The Federal Reserve Board, with the extensive powers given to it under the terms of the bill, will naturally, whether we have additional legislation or not, exercise all the functions of a central institution, and the reserve banks will, no matter what they may be called, become in effect branches of that central institution. That will be the natural evolutionary process of development. Thus the mistake of providing by the law for a number of reserve banks instead of one central institution with branches will ultimately be corrected by the ordinary course of events. The provision that the Federal reserve notes shall be obligations of the United States may cause the Government some embarrassment in case the credit of the Government should be strained in the event of war. It was a wholly unnecessary provision, but the notes are so well safe-guarded that it is not likely that the Government will experience any serious trouble by reason of the provision. When the public becomes accustomed to the new notes, it ought not to be difficult to amend the law by making them the obligations alone of the reserve banks and for which the resources of all the reserve banks should be liable.

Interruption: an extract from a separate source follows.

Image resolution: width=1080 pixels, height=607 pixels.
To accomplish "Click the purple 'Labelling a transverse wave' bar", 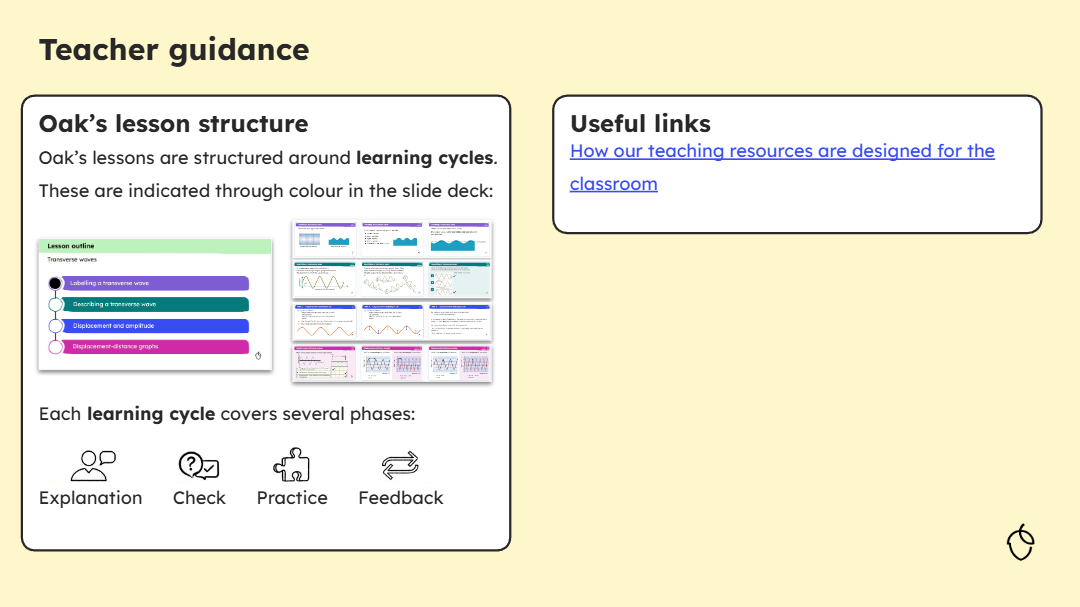I will tap(155, 283).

There are other defects, such as the privilege of redeeming the notes "in lawful money" at a reserve bank which in truth contains the germ of

"fiatism" and the privilege given to banks outside of central reserve cities to make farm loans, but the amount of lawful money aside from gold and gold certificates is relatively small, and practically many of the National banks have been indirectly making farm loans for a number of years. Sooner or later the greenbacks will be retired and the notes of the reserve banks issued to take their place, and agricultural credit banks will be organized which will take over the business of farm loans.

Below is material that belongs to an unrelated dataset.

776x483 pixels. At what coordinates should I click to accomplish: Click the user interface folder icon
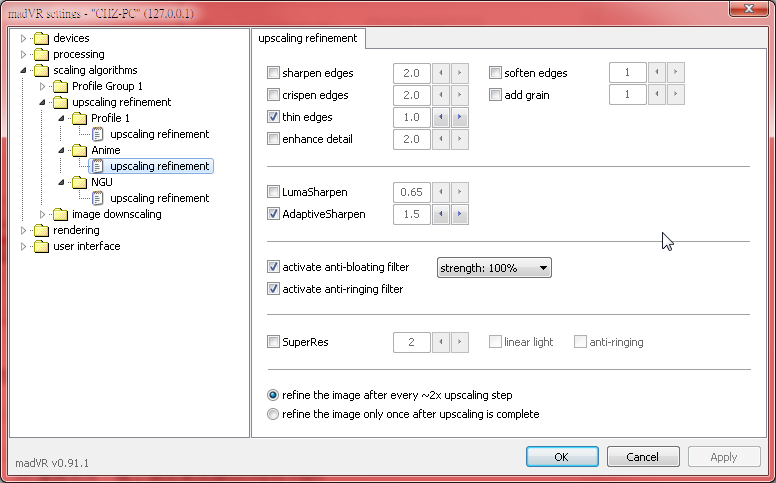point(40,246)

Notwithstanding the defects in the measure, it is the duty of all to assist in making the new system a success. Very much will depend upon the character of the men who are named to constitute the Federal Reserve Board. If, as we have every reason to believe, men of practical banking experience and ability are appointed upon that board, we can confidently expect the new system to work successfully and to furnish all legitimate commercial and business interests with safe and sound banking facilities.

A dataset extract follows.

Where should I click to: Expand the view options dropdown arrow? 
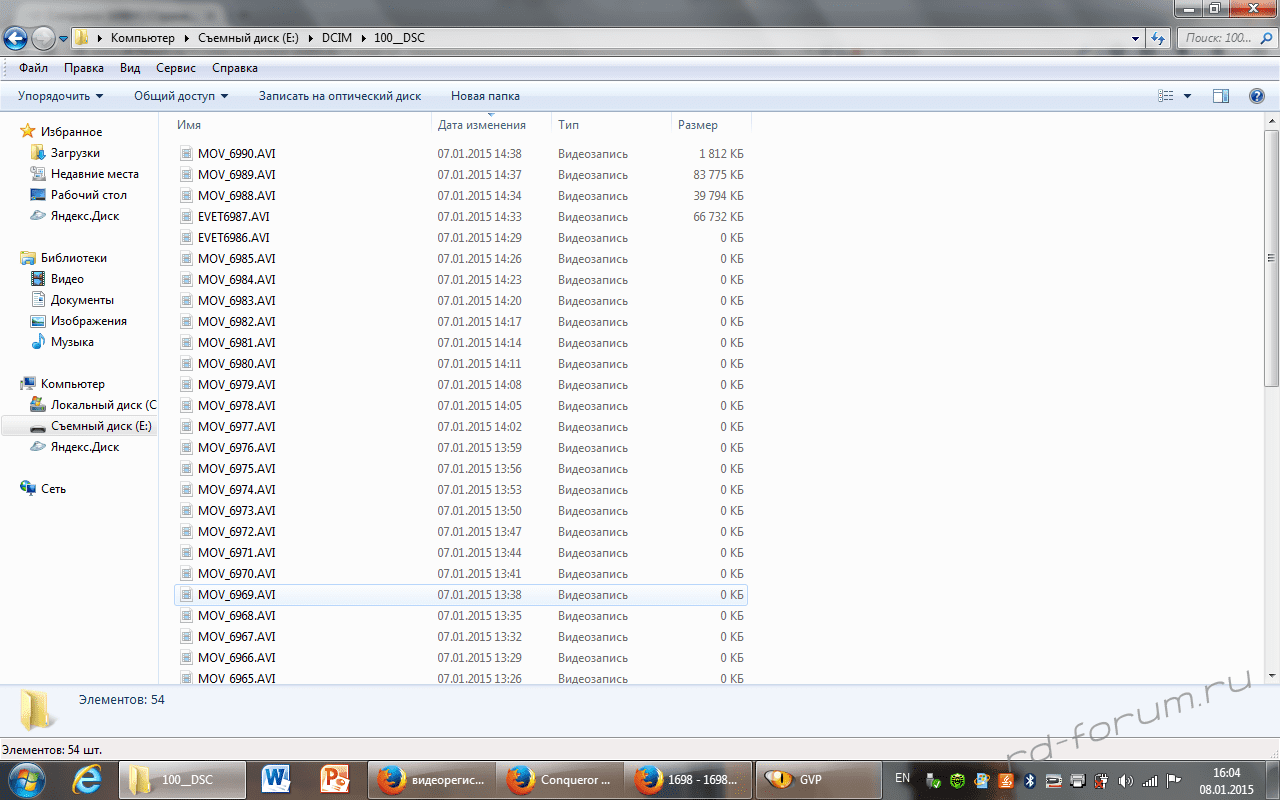(x=1187, y=96)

The fewer Federal reserve banks that are created, the better it will for the success of the new system. It is to be hoped that the Organization Committee will not create more than eight reserve banks which is the minimum number allowed under the provisions of the law. Each of the banks established should be strong and have adequate capital so as to command confidence. Branches of the reserve banks may and should be established wherever financial and commercial necessities require.

Unquestionably there should be established in New York City, as the financial and commercial center of the country, a Federal reserve bank that will favorably compare in resources, capital and strength, with the central banks of the leading nations of the world. An institution of that character in New York City would give strength to the entire system and aid and assist in the development of our international financial relations.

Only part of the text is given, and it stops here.